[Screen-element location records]
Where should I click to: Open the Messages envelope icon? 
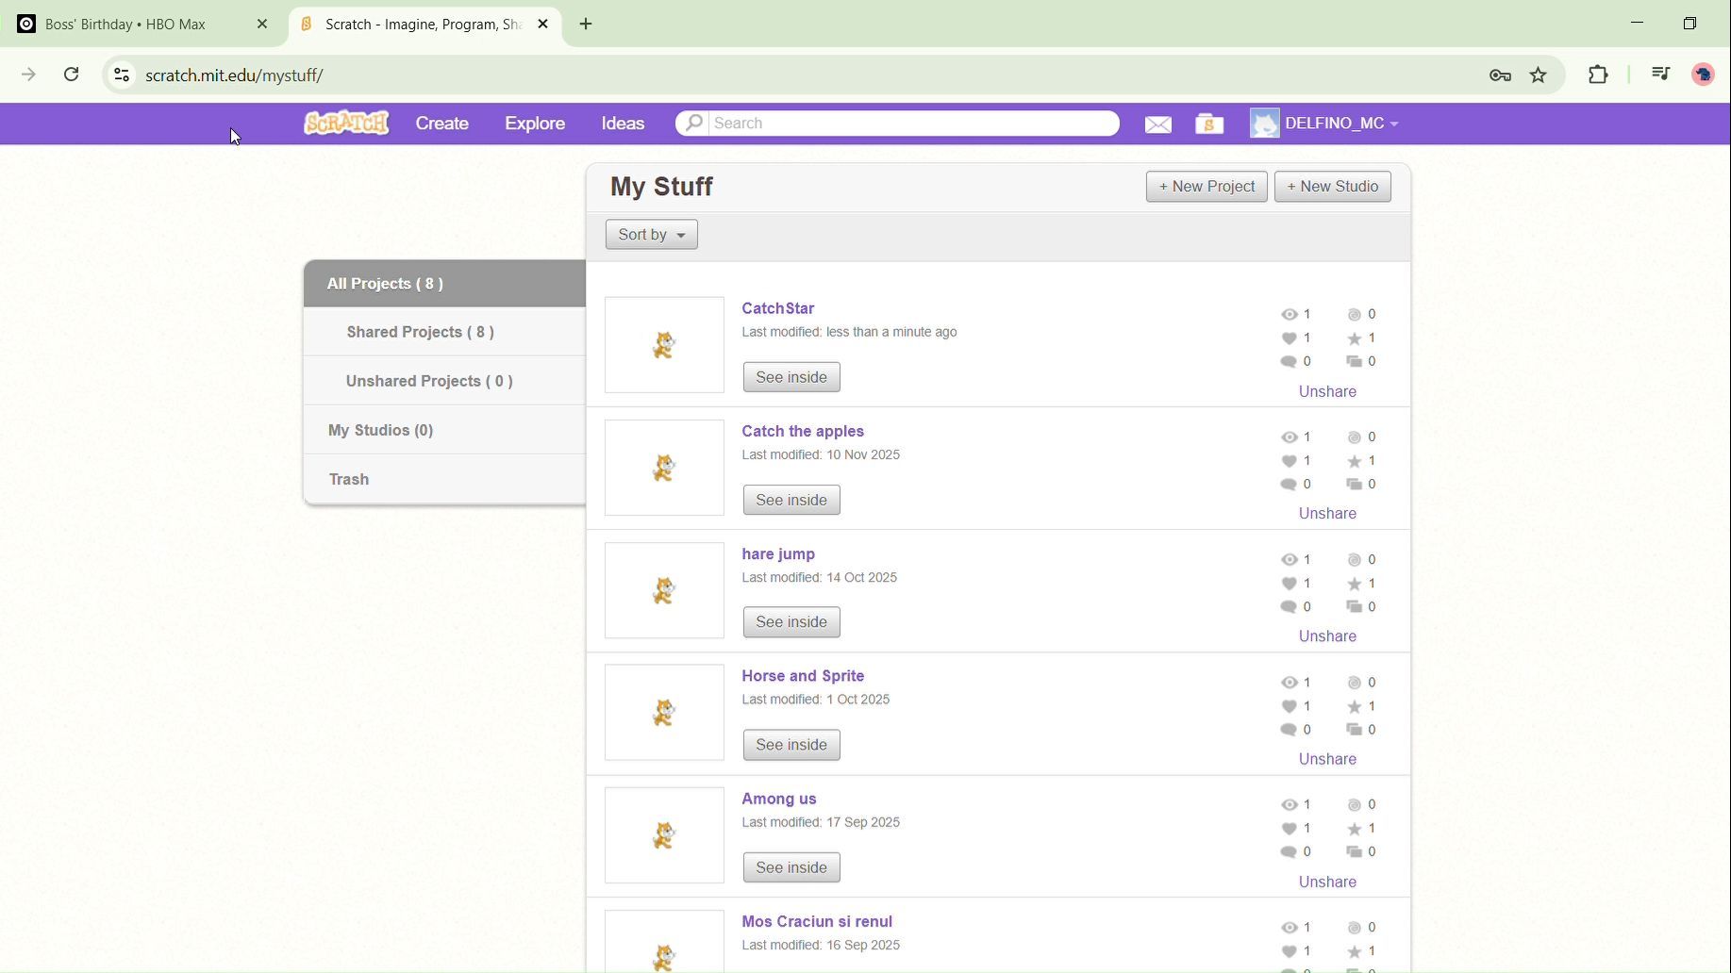pos(1157,124)
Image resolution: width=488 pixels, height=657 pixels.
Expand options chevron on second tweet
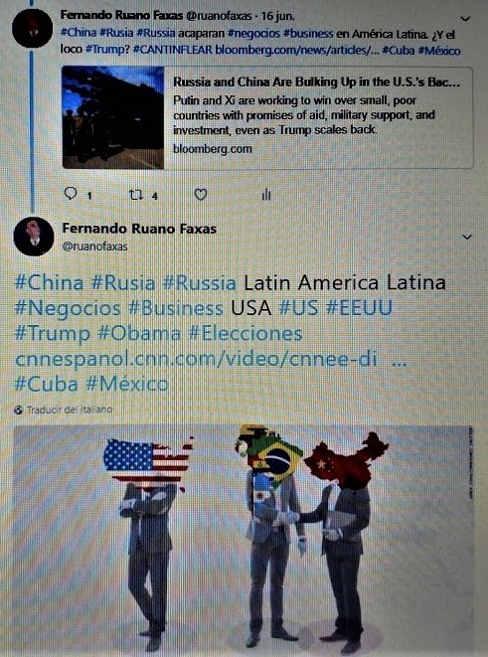466,238
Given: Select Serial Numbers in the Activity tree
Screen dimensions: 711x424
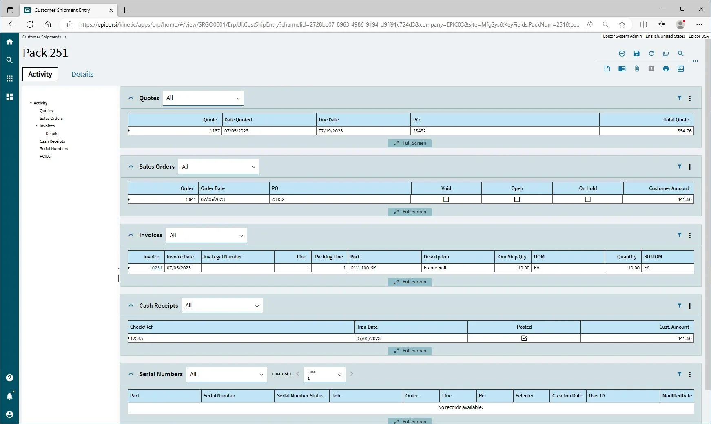Looking at the screenshot, I should 53,149.
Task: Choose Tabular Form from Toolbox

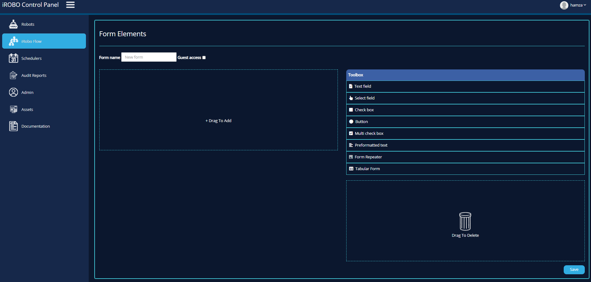Action: (367, 169)
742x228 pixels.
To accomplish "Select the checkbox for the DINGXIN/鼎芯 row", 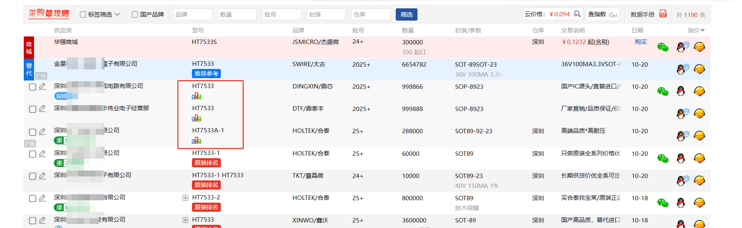I will (33, 87).
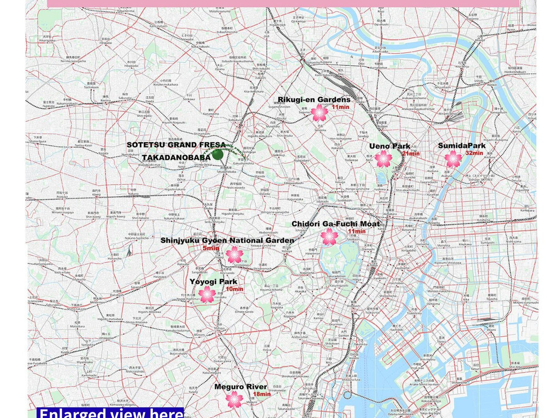The width and height of the screenshot is (559, 418).
Task: Click the Shinjyuku Gyoen National Garden label
Action: (227, 241)
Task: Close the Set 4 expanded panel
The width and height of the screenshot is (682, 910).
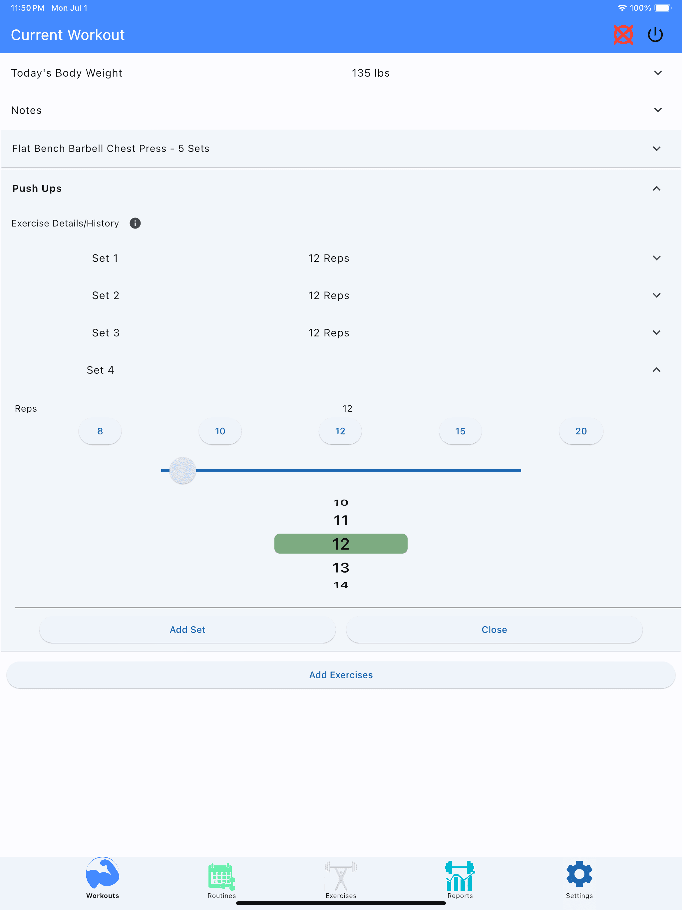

▶ Required work:
Identify every line above that contains the string "pixels", matching case exactly, and copy each of those lines.

▶ Full response:
Image resolution: width=488 pixels, height=657 pixels.
742x228 pixels.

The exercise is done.